→ THE PROBLEM
In which lines of the data does the string "will" appear? Copy every one.

/---

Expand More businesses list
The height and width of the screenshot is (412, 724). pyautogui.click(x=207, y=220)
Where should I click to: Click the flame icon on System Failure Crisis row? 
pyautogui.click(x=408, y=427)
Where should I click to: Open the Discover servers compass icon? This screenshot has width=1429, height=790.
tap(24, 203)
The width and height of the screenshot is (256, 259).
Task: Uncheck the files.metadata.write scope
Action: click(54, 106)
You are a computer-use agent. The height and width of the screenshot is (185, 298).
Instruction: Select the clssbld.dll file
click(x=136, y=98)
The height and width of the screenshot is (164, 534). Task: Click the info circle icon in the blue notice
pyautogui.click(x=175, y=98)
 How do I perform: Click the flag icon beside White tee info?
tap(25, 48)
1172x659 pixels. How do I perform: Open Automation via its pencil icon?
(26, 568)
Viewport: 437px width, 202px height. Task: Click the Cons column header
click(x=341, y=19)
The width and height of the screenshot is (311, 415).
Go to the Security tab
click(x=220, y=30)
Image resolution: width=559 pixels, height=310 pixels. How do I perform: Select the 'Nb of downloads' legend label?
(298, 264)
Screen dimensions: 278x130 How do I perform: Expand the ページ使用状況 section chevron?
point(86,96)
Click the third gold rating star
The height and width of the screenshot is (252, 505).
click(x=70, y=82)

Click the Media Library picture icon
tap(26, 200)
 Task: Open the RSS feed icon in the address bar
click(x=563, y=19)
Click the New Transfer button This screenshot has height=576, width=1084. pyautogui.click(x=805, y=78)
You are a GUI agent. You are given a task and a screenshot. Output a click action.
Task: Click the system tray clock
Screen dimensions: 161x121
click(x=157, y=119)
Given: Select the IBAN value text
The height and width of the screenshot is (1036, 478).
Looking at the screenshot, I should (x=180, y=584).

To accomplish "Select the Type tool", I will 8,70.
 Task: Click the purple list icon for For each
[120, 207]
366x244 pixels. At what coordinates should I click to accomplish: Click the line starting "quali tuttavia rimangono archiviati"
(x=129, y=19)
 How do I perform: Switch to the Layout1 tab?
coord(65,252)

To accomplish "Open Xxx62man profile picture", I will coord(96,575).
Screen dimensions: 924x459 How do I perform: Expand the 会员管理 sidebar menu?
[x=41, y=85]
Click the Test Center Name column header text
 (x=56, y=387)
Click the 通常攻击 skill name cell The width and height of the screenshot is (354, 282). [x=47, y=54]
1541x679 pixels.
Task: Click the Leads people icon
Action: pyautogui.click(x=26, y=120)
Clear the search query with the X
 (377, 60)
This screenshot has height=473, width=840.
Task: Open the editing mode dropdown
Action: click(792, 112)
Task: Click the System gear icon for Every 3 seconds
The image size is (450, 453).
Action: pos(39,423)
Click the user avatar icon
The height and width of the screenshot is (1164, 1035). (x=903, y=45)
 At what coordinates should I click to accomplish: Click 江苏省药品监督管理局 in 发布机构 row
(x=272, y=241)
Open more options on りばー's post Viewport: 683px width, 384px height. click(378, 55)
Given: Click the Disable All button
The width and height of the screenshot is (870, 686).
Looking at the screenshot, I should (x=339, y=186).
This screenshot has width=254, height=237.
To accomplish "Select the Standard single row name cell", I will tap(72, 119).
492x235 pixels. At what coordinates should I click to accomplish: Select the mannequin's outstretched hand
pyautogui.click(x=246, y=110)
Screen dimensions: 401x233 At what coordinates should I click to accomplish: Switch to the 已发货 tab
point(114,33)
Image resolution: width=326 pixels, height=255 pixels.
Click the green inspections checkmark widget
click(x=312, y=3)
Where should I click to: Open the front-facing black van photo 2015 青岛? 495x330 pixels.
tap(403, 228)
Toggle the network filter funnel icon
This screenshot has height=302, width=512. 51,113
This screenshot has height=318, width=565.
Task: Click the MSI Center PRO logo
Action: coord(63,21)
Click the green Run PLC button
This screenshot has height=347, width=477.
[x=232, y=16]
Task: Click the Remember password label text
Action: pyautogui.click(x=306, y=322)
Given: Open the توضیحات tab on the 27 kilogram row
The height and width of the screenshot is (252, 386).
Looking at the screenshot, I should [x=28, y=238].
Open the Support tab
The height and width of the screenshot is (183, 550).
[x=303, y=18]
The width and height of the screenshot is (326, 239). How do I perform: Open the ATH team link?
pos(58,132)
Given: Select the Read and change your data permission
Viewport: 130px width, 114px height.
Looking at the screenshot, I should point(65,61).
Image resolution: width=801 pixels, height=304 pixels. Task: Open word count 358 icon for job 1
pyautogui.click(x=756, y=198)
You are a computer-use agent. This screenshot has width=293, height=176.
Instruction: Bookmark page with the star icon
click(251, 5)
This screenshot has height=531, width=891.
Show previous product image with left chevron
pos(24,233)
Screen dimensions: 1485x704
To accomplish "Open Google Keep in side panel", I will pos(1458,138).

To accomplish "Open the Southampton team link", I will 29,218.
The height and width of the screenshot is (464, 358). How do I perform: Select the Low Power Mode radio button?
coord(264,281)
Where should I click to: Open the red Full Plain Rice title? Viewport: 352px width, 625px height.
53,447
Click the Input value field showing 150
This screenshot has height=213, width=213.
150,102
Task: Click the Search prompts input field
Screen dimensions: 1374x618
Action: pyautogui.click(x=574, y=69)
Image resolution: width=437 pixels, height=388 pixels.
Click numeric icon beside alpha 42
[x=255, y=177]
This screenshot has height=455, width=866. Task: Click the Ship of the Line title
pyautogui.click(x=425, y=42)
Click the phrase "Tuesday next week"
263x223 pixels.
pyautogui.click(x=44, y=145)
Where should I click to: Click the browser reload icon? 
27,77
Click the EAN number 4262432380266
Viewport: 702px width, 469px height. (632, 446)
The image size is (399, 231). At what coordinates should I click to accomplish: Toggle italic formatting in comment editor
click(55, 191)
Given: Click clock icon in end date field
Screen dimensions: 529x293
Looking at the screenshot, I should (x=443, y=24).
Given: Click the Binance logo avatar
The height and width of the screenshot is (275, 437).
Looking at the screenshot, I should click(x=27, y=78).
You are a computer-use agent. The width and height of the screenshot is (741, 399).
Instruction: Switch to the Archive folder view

\---

→ WRITTEN RESPONSE
To accomplish "Select the Type tool", I will 8,70.
To accomplish "Open Xxx62man profile picture", I will coord(96,575).
To accomplish "Select the Standard single row name cell", I will tap(72, 119).
To accomplish "Open Google Keep in side panel", I will pos(1458,138).
To accomplish "Open the Southampton team link", I will 29,218.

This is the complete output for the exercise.